Aurélie Nemours

Aurélie Nemours

J’ai fait le choix d’inviter Aurélie Nemours pour cette première édition d’Albedo 2016 afin de contextualiser l’exposition des 3 autres artistes présentés dans le cadre artistique et philosophique auquel chacun a souvent référé.

A. Nemours est en effet, en France, une artiste exceptionnelle qui a toujours revendiqué  les héritages de Mondrian et de Malevitch. Mais la coïncidence historique veut que son œuvre se situe dans l’exact esprit du manifeste de Malevitch qui, il y a cent ans, à Saint-Petersbourg, révolutionna la question du sujet même de la peinture avec son Quadrangle noir (ou Carré noir sur fond blanc) qui est devenue l’icône de la peinture moderne et contemporaine, et une référence constante dans l’œuvre de Nemours.

Exercice proposé 1
Recopiez le passage du texte sur Aurélie Nemours qui commence à "J’ai fait le" et se termine à "a souvent référé.".
Exercice proposé 2
Selon le texte sur Aurélie Nemours, de quels artistes cette dernière a-t-elle toujours revendiqué les héritages ?

(Une série de lignes)
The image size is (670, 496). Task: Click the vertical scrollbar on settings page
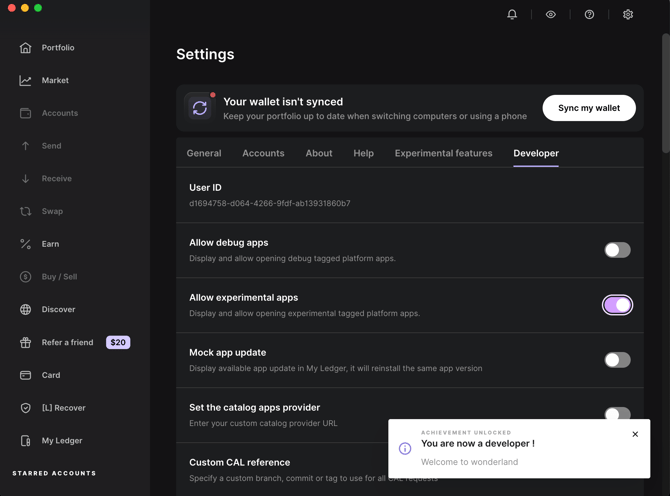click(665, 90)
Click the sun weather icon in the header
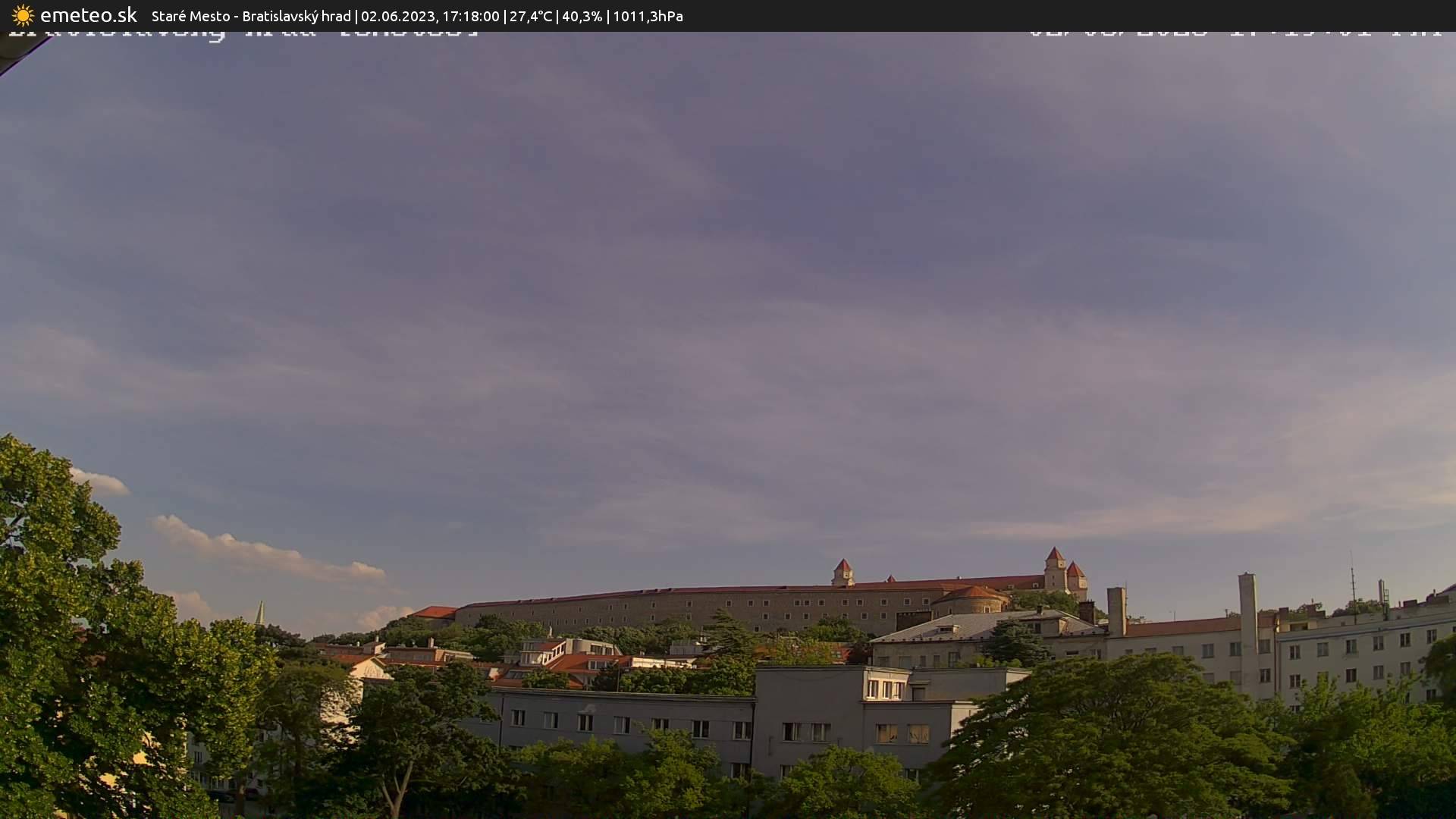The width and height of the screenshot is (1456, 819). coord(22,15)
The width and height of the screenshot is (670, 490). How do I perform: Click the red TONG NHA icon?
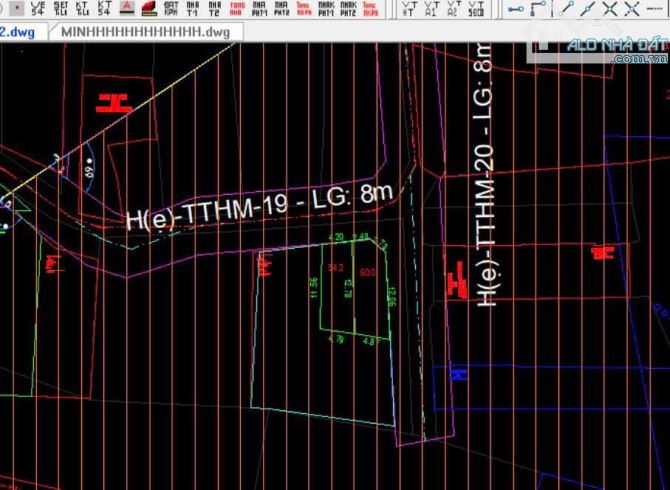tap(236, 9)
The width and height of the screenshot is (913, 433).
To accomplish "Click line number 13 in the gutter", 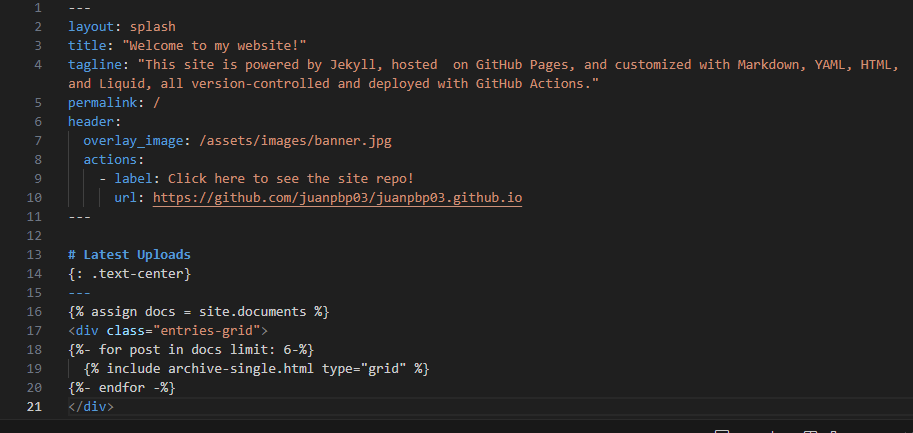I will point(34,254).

Réponse complète 1
J’ai fait le choix d’inviter Aurélie Nemours pour cette première édition d’Albedo 2016 afin de contextualiser l’exposition des 3 autres artistes présentés dans le cadre artistique et philosophique auquel chacun a souvent référé.

Réponse complète 2
Elle a toujours revendiqué les héritages de Mondrian et de Malevitch.